> Do this
Copy the listing below word for word, from its first line down to and including the line containing "Open the 状态:在线".

---*---

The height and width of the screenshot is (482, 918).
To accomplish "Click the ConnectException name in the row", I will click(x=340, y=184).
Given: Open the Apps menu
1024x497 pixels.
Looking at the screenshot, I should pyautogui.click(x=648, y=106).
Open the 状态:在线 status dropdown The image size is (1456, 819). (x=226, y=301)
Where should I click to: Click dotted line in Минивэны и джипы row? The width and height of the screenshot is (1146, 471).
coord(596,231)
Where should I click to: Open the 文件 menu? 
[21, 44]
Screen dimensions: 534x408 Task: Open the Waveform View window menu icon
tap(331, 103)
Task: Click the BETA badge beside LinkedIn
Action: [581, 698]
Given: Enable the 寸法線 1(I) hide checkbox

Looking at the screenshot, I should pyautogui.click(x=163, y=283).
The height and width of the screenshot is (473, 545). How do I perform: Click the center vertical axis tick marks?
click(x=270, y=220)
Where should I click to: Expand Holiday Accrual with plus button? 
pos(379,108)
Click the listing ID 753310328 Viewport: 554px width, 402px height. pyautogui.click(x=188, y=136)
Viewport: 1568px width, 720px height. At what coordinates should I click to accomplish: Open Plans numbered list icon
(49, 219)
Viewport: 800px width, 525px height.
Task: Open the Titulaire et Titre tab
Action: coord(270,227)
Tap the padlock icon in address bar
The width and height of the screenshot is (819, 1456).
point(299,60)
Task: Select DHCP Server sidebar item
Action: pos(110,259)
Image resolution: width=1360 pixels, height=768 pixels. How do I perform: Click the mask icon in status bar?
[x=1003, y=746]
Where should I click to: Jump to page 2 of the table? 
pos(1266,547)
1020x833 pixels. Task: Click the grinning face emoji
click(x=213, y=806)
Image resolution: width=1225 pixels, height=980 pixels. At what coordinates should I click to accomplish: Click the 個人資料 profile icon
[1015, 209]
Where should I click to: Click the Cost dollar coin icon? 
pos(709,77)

---*---

> Solved exercise
The height and width of the screenshot is (482, 918).
To accomplish "Click the ConnectException name in the row", I will click(x=340, y=184).
Given: Open the Apps menu
1024x497 pixels.
Looking at the screenshot, I should pyautogui.click(x=648, y=106).
Open the 状态:在线 status dropdown The image size is (1456, 819). (x=226, y=301)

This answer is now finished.